Re: [PATCH v3] Fix incomplete computation in fill_always_executed_in_1

Richard Biener via Gcc-patches Mon, 30 Aug 2021 02:19:25 -0700

On Mon, 30 Aug 2021, Xionghu Luo wrote:

> 
> 
> On 2021/8/27 15:45, Richard Biener wrote:
> > On Thu, 26 Aug 2021, Xionghu Luo wrote:
> > 
> >>
> >>
> >> On 2021/8/24 16:20, Richard Biener wrote:
> >>> On Tue, 24 Aug 2021, Xionghu Luo wrote:
> >>>
> >>>>
> >>>>
> >>>> On 2021/8/19 20:11, Richard Biener wrote:
> >>>>>> -  class loop *inn_loop = loop;
> >>>>>>     
> >>>>>>       if (ALWAYS_EXECUTED_IN (loop->header) == NULL)
> >>>>>>         {
> >>>>>> @@ -3232,19 +3231,6 @@ fill_always_executed_in_1 (class loop *loop,
> >>>>>> @@ sbitmap contains_call)
> >>>>>>           to disprove this if possible).  */
> >>>>>>        if (bb->flags & BB_IRREDUCIBLE_LOOP)
> >>>>>>            break;
> >>>>>> -
> >>>>>> -        if (!flow_bb_inside_loop_p (inn_loop, bb))

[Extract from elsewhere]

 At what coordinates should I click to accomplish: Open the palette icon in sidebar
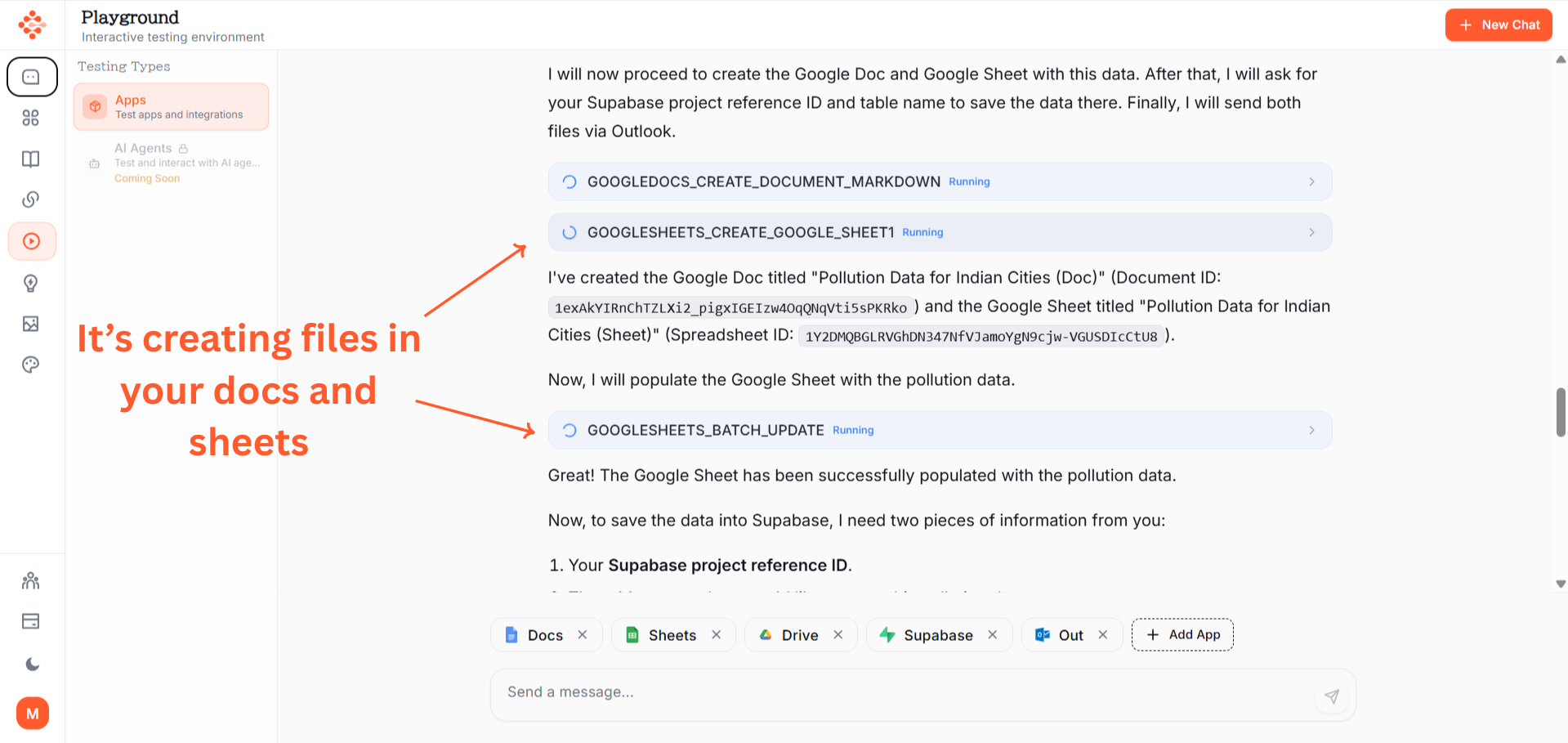click(x=31, y=365)
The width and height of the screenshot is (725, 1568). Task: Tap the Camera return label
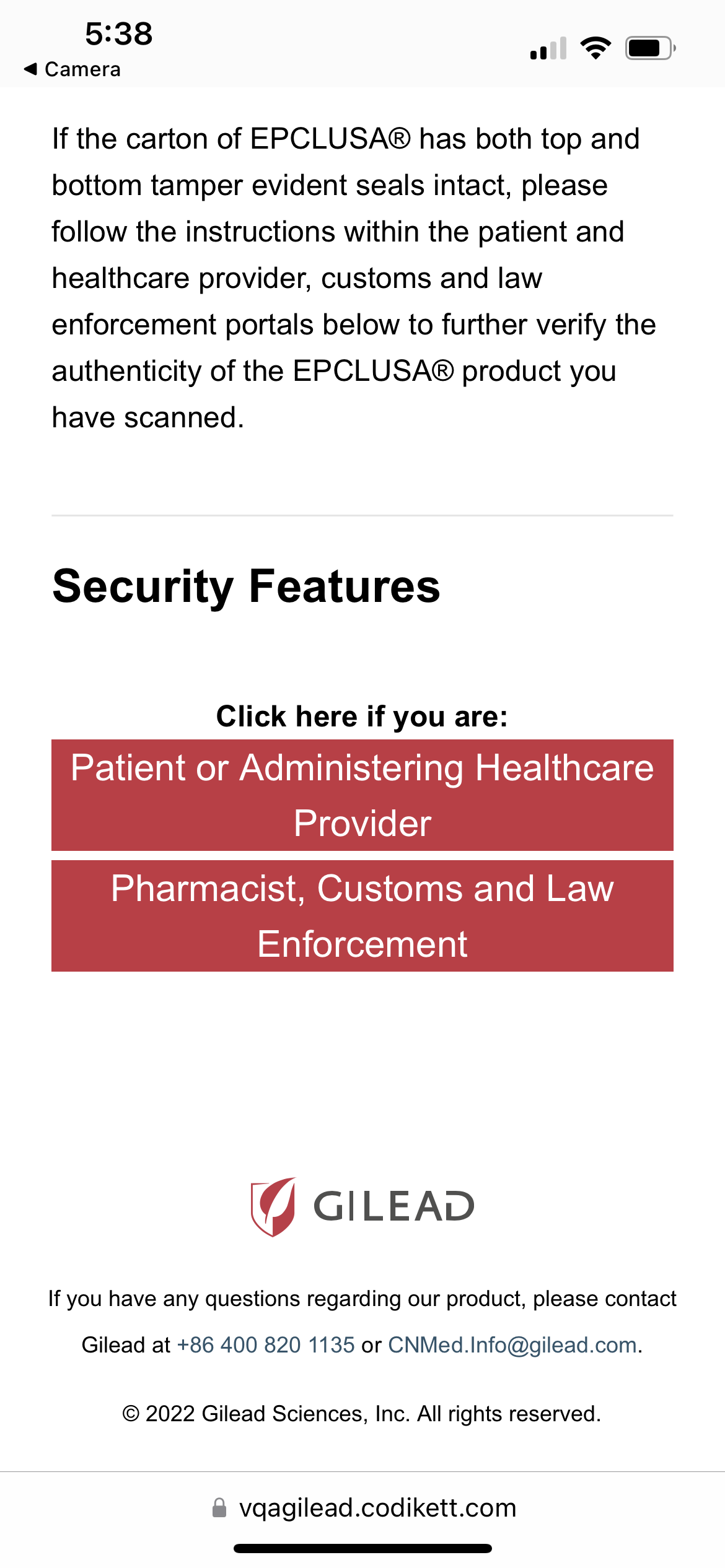click(82, 69)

> >>>>>> -          break;
> >>>>>> -
> >>>>>> -        if (bb->loop_father->header == bb)
> >>>>>> -          {
> >>>>>> -            if (!dominated_by_p (CDI_DOMINATORS, loop->latch, bb))

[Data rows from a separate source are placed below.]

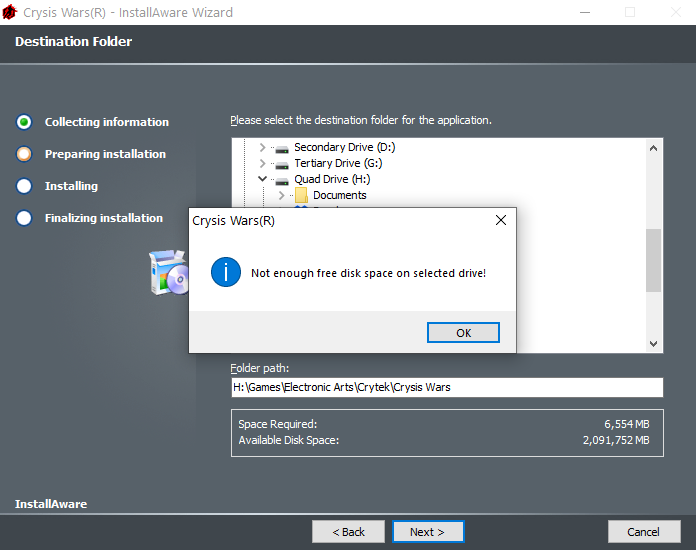
Task: Click the Quad Drive (H:) drive icon
Action: point(282,180)
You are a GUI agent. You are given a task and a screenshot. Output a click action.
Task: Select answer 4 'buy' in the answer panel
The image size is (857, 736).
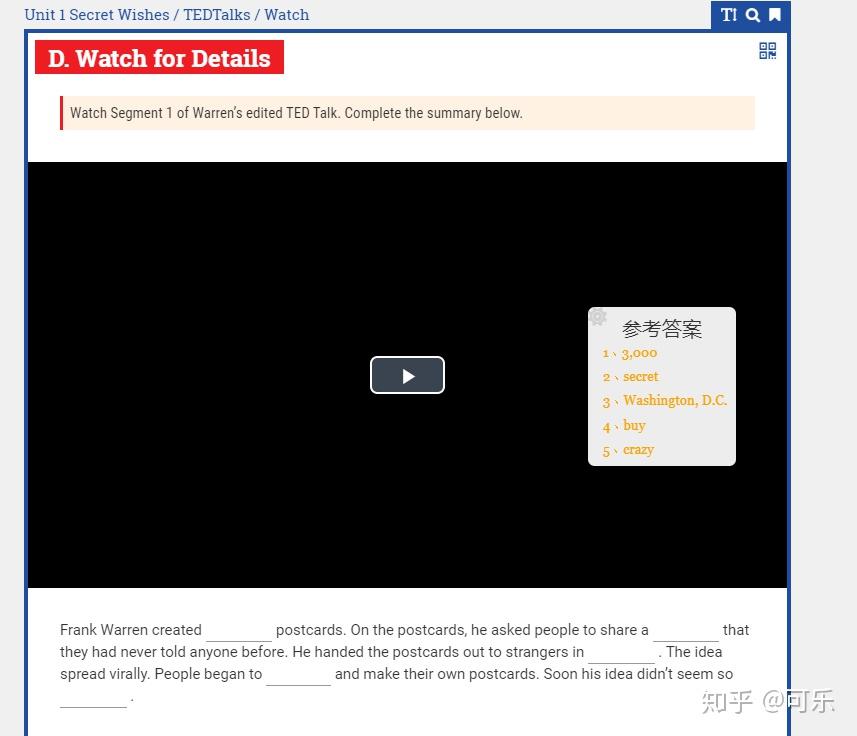tap(634, 425)
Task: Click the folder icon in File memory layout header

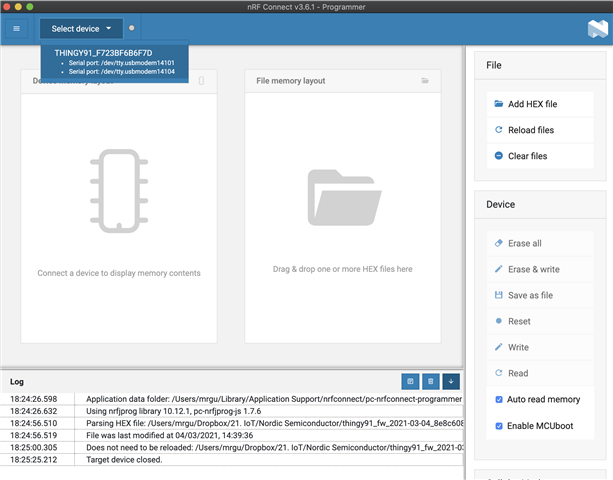Action: pyautogui.click(x=425, y=81)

> >>>>>> -              break;
> >>>>>> -
> >>>>>> -            /* In a loop that is always entered we may proceed
> >>>>>> anyway.
> >>>>>> -               But record that we entered it and stop once we leave
> >>>>>> it.  */
> >>>>>> -            inn_loop = bb->loop_father;
> >>>>>> -          }
> >>>>>>      }
> >>>>>>     
> >>>>>>           while (1)
> >>>>> I'm not sure this will work correct (I'm not sure how the existing
> >>>>> code makes it so either...).  That said, I can't poke any hole
> >>>>> into the change.  What I see is that definitely
> >>>>>
> >>>>>              if (dominated_by_p (CDI_DOMINATORS, loop->latch, bb))
> >>>>>                last = bb;
> >>>>>
> >>>>>              if (bitmap_bit_p (contains_call, bb->index))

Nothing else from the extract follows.